Humans seem biologically prepared to acquire fears of certain animals and situations that were important survival threats in evolutionary history (Seligman, 1971, McNally, 1987). People also seem predisposed to develop phobias toward creatures that arouse disgust, like slugs, maggots, rats, or cockroaches (Webb & Davey, 1993).

Neuroscientists are finding that biological factors, such as greater blood flow and metabolism in the right side of the brain than in the left hemisphere, may also be involved in phobias. Identical twins reared apart sometimes develop the same phobias; one pair independently becoming claustrophobic, for example (Eckert, Heston, & Bouchard, 1981).

There may be other reasons why some phobias are more common than others. One is that we have many safe experiences with cars and tools to outweigh any bad experiences. We have few safe experiences with snakes or spiders or with falling from high places (Kleinknecht, 1982). Cross-cultural psychologists point out that phobias are influenced by cultural factors. Agoraphobia, for example, is much more common in the United States and Europe than in other areas of the world (Kleinman, 1988). A social phobia common in Japan but almost nonexistent in the West is taijin kyofusho, an incapacitating fear of offending or harming others through one's own awkward social behavior or imagined physical defect (Kirmayer, 1991). The focus of cognition for a sufferer of this phobia is on the harm to others, not on embarrassment to the self as in social phobias in the West. Taijin kyofusho is described by Japanese psychiatrists as a pathological exaggeration of the modesty and sensitive regard for others that, at lower levels, is considered proper in Japan (Gray, 1994).

Most psychologists believe that people with panic disorder develop their social phobia or agoraphobia because they are afraid of being incapacitated or embarrassed by a panic attack in a public place. In a sense, they are afraid of their own fear (McNally, 1990).


REFERENCES

American Psychiatric Association (1994). Diagnostic and statistical manual of mental disorders (4th ed.) (DSM-IV). Washington, DC: Author.

Eckert, E. D., Heston, L. L., & Bouchard, T. J. (1981). MZ twins reared apart. Preliminary findings of psychiatric disturbances and trait. In L. Gedda, P. Paris, & W. D. Nance (Eds.) Twin research (Vol. 1). New York: Alan Liss.

Gray, P. (1994) Psychology, 2nd ed. New York: Worth.

**Given material**:
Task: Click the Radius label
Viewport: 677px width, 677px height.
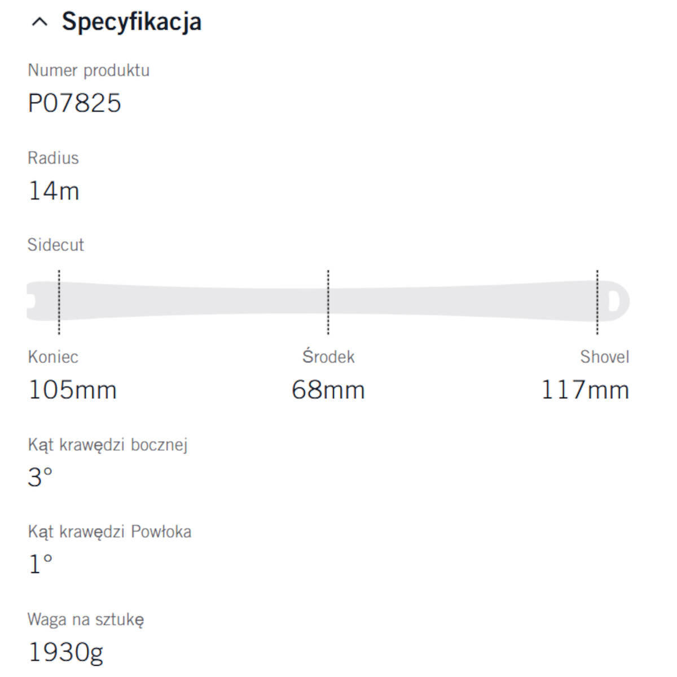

**Work task**: Continue the excerpt on the causes of phobias, picking up after its last line.

**Written response**:
Kirmayer, L. J. (1991). The place of culture in psychiatric nosology: Taijin kyofusho and DSM-III-R. The Journal of Nervous and Mental Disease, 179, 19-28.

Kleinknecht, R. A. (1982). The origins and remission of fear in a group of tarantula enthusiasts. Behaviour Research & Therapy, 20, 437-443.

Kleinman, A. (1988). Rethinking psychiatry. New York: Macmillian.

Lefton, L.A. (1997) Psychology, 6th ed. Boston: Allyn & Bacon.

McNally, R. J. (1987). Preparedness and phobias: A review. Psychological Bulletin, 101, 283-303.

McNally, R. J. (1990). Psychological approaches to panic disorder: A review. Psychological Bulletin, 108, 403-419.

Mineka, S. (1985). The frightful complexity of the origin of fears. In F.R. Brush & J. B. Overmier (Eds.), Theoretical foundations of behavior therapy (pp. 81-111). New York: Plenum.

Mineka, S., Cook, M., & Miller, S. (1984). Fear conditioned with escapable and inescapable shock: The effects of a feedback stimulus. Journal of Experimental Psychology: Animal Behavior Processes, 10, 307-323.

Ost, L.-G. & Hugdahl, K. (1981). Acquisition of phobias and anxiety response patterns in clinical patients. Behaviour Research and Therapy, 19, 439-447.

Seligman, Martin E. P. (1971). Phobias and preparedness. Behavior Therapy, 2, 307-320.

Webb, K., & Davey, Graham C. L. (1993). Disgust sensitivity and fear of animals: Effect of exposure to violent or revulsive material. Anxiety, Coping and Stress, 5 329-335.

Williams, S. L., Kinney, P.J., & Falbo, J. (1989). Generalization of therapeutic changes in agoraphobia: The role of perceived self-efficacy. Journal of Consulting and Clinical Psychology, 57, 436-442.